Starting a School Year Safely
Science teachers have additional responsibilities that may not apply to other teachers. Hands-on activities with chemicals, living specimens, or scientific equipment may create hazards for students in science classrooms. To set the stage for a safe and successful school year, address potential hazards at the beginning.
Safety in the science classroom is a shared responsibility between the administration, teachers, and students. The administration must provide a safe learning environment, which includes classrooms and laboratories that have adequate space for hands-on learning. Administrators must also ensure that proper laboratory and safety equipment is present and in good working order. Teachers have a clear “Duty of Care” and must provide adequate instruction and supervision based on the situation, setting, and maturity of the students. Teachers must identify any risks or hazards present and then explain and demonstrate proper procedures and techniques to reduce the risks. Teachers must also set clear rules and enforce them. Finally, students must follow all rules and regulations, come to class prepared, and work safely. Students must understand that their individual actions may endanger not only themselves but all the students in the classroom or laboratory. Unsafe behavior cannot be permitted.
A good step for starting off the school year with an emphasis on safety is to prepare and distribute a set of rules for the science classroom and laboratory. In many school districts, the rules are in the form of a science safety “contract” or agreement that is signed by the students and their parents. While such a contract is sometimes confused by parents or administrators as a liability waiver or a binding contract, it is neither; it is simply a written set of rules and guidelines that the students and their parents agree they have read and will follow. To avoid confusion, it is better to call this written set of rules a Science Safety Agreement.
No matter what you call the list, it is important that you prepare a simple set of rules that students must follow at all times in the science classroom and laboratory. The rules must be written down and then properly explained to students. Have students and their parents sign a copy; this alerts everyone that violations will result in disciplinary action. You should file copies of all the signed safety agreements and have each student keep a copy in his or her laboratory notebook.

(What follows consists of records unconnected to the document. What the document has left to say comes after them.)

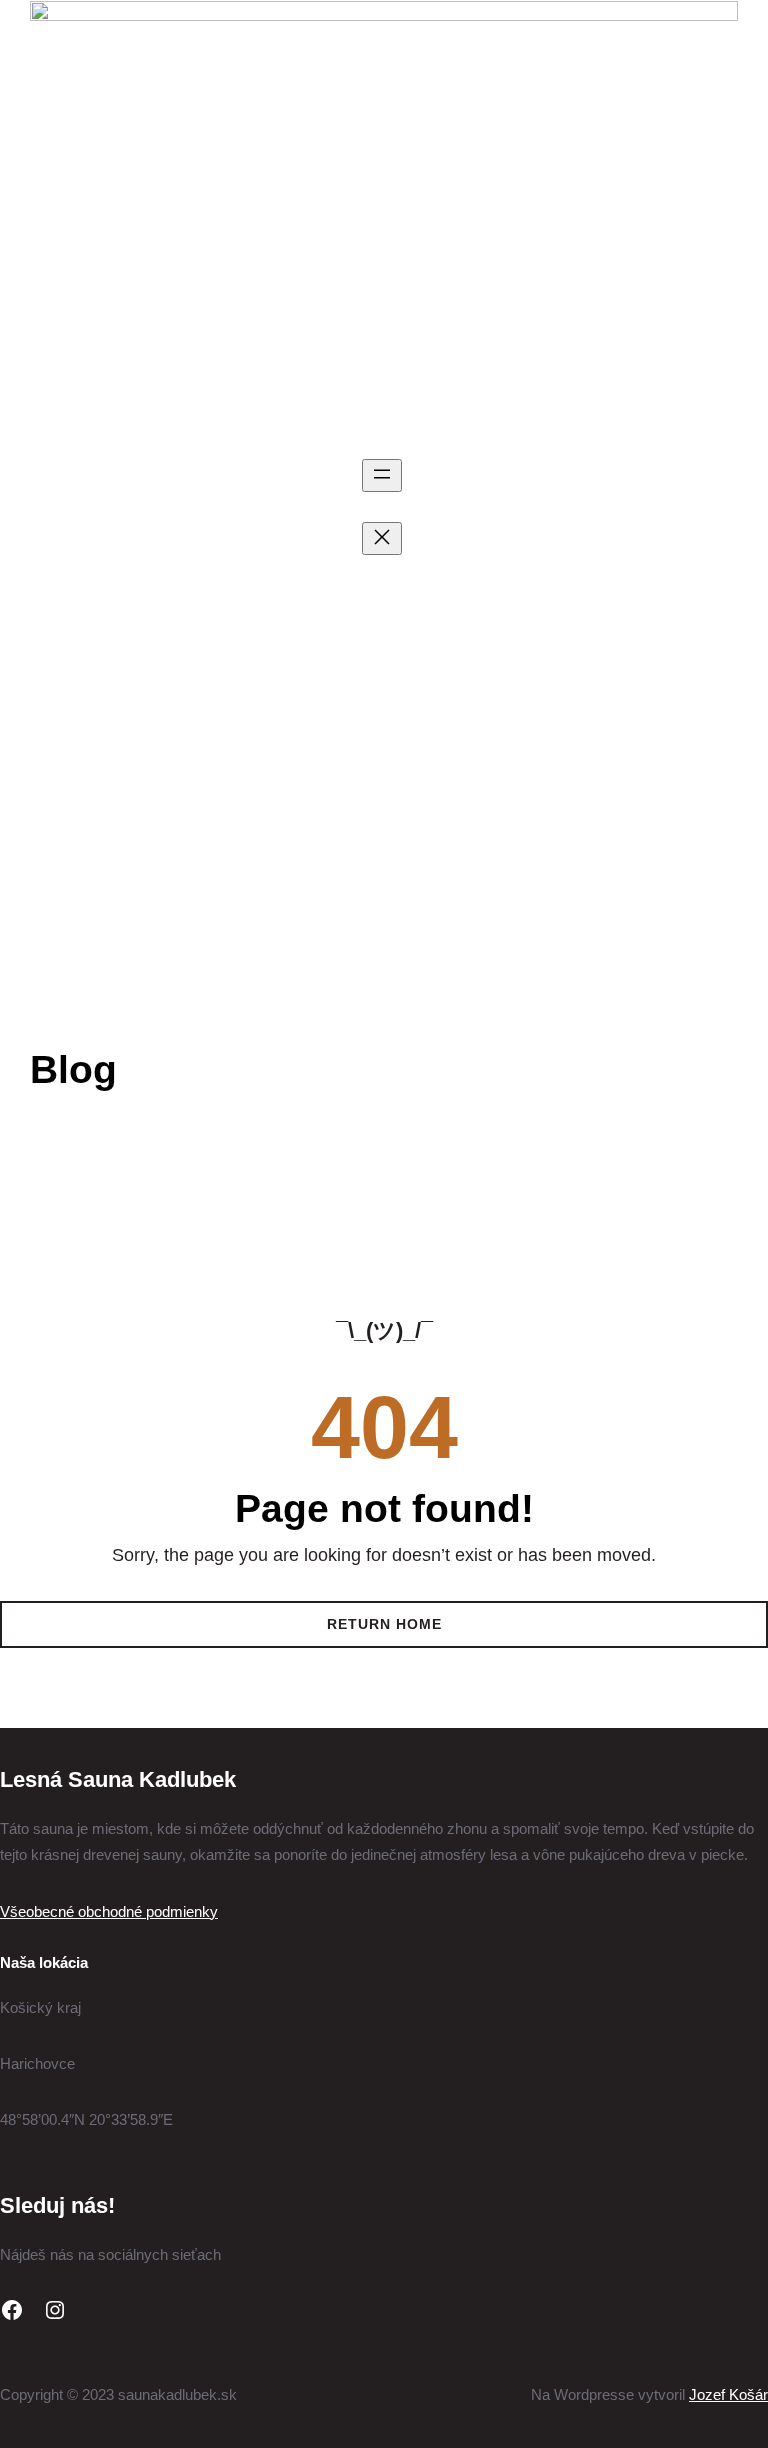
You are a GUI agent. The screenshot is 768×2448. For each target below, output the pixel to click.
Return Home (384, 1624)
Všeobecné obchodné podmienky (109, 1911)
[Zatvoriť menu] (382, 538)
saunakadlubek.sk (196, 582)
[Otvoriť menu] (382, 475)
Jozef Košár (728, 2394)
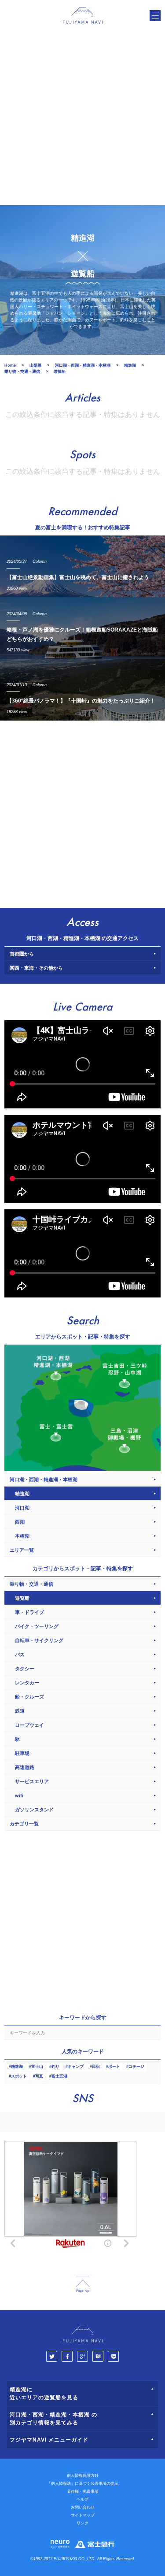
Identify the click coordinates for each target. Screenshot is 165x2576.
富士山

Since no science teacher can anticipate all potential hazards, the science safety agreement should cover only general science safety rules and guidelines. Address specific hazards and precautions prior to and during every science activity. Also, regularly review the general rules. Document all safety discussions with students; this demonstrates that the duty of instruction has been met and reduces liability in the event of an accident and lawsuit.
Rules without enforcement are no rules at all; if a student violates a rule or behaves in an unsafe manner, he or she must be disciplined. A specific set of written disciplinary actions ensures clarity and equity in dealing with unsafe conduct. Again, documenting any violation and the resulting disciplinary action demonstrates proper duty of care, reduces a teacher’s liability, and ensures fair treatment of all students.
Most states or school districts have prepared science safety contracts or agreements. If your school does not currently have one, a simple Internet search will turn up thousands of appropriate agreements in use across the United States. If possible, use one that is both age and subject specific. Start (and finish) your school year safely and smoothly; commit to using a science safety agreement.
Have a safe and successful school year.